I am currently wiring an application that has several implementations for a single purpose. It is checked at runtime if the appropriate implementation can be used or if a fallback is used.

For that purpose I want all implementations to implement a static function static bool is_available() .

As static functions cannot be made abstract in the underlying base class, is there some preprocessor magic that will allow me to output an error message if the method is not statically implemented in the child class?

In the same vein that user9400869's answer , you can define a trait using SFINAE to check, at compilation time, the availability of your classes:

#include <type_traits>

template<class LIB, class = void>
struct is_available
: std::false_type
{};

template<class LIB>
struct is_available<LIB, std::enable_if_t<std::is_invocable_r<bool, decltype(LIB::is_available)>::value>>
: std::integral_constant<bool, LIB::is_available()>
{};

template<class LIB>
constexpr bool is_available_v = is_available<LIB>::value;

This implies C++17 and constexpr functions is_available for the libs:

#include <iostream>

struct A {};
struct B { static constexpr bool is_available() { return false; } };
struct C { static constexpr bool is_available() { return true; } };

int main()
{
    std::cout << is_available_v<A> // 0
              << is_available_v<B> // 0
              << is_available_v<C> // 1 :)
              << '\n';
}

Full demo


If C++17 is not an option, you can implement std::is_invocable_r using C++14 features only.
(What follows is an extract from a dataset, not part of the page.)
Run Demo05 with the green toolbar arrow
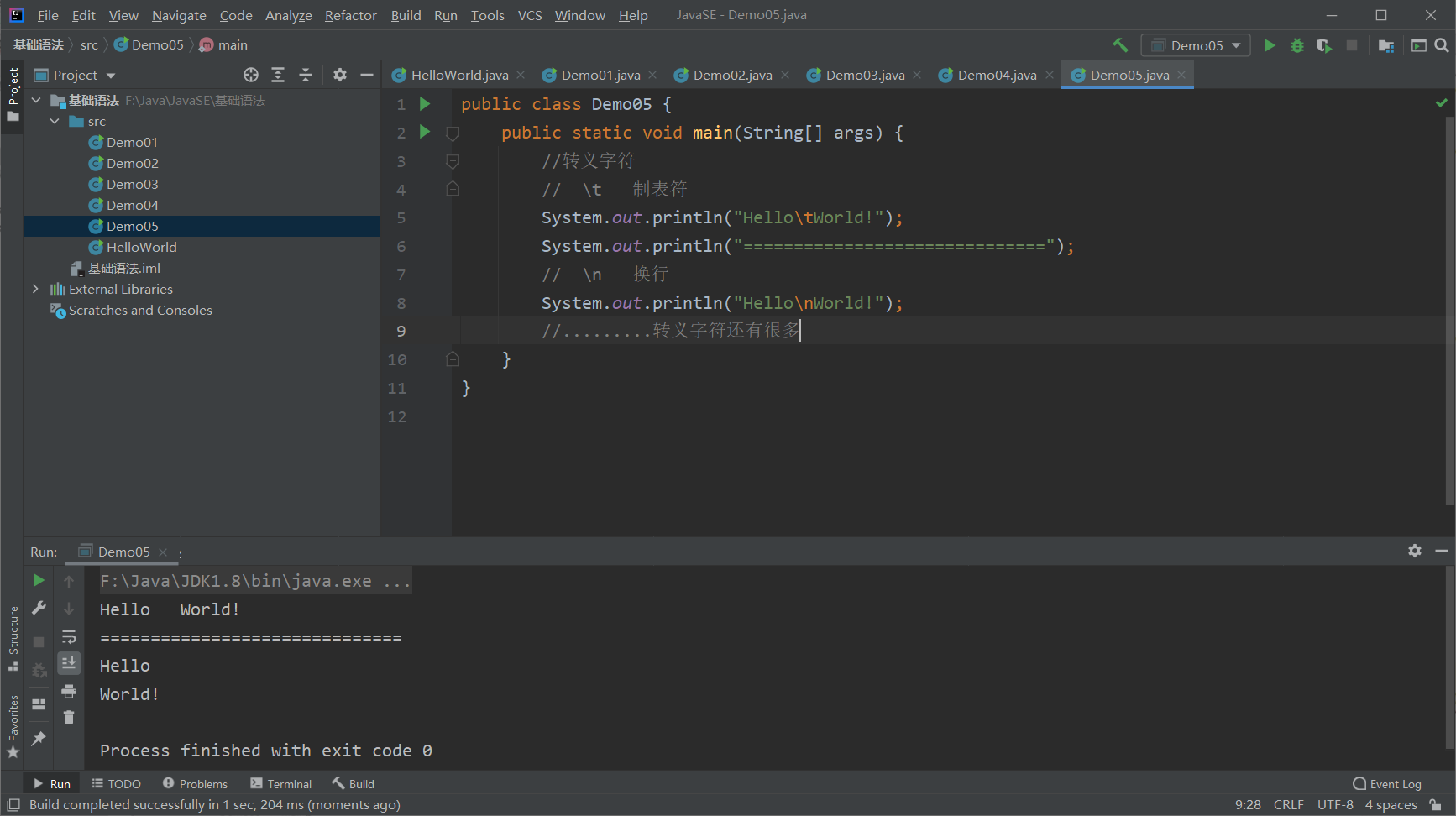The image size is (1456, 816). (x=1270, y=45)
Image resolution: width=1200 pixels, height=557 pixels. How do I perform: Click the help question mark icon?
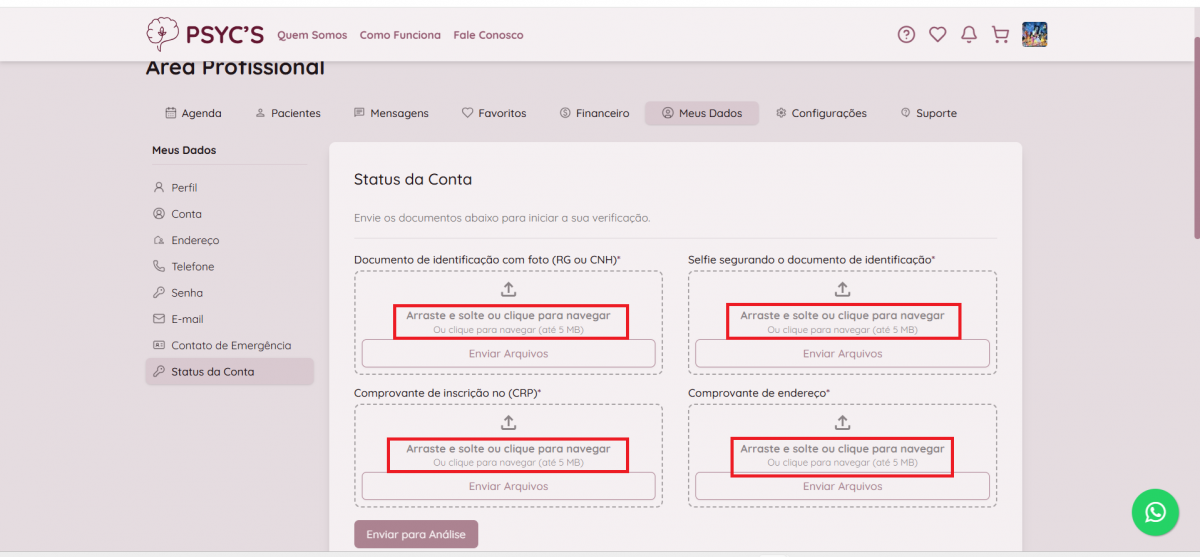click(906, 35)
If constexpr static member functions are not an option for your library classes, you cannot rely on std::true_type and std::false_type and must use run-time result gathering:

#include <type_traits>

template<class LIB, class = void>
struct is_available
{
    static bool value() { return false; }
};

template<class LIB>
struct is_available<LIB, std::enable_if_t<std::is_invocable_r<bool, decltype(LIB::is_available)>::value>>
{
    static bool value() { return LIB::is_available(); }
};

Full demo

you could test this at compiletime with templates. It goes something like this (sorry not tested):

template<class Type_to_test, class Technical_Detail = void>
struct has_isAvilable : std::false_type {}

template<class Type_to_test>
struct has_isAvilable<Type_to_test, std::enable_if_t<
  std::is_same<bool,decltype(Type_to_test::is_available())>::value
> > : std::true_type {}

Then you can use somewhere in your code:

static_assert(has_isAvilable<Implementation>::value,"Usefull error message");

Where Implementation is the class you wish to test. Have a look at std::type_traits for examples of this.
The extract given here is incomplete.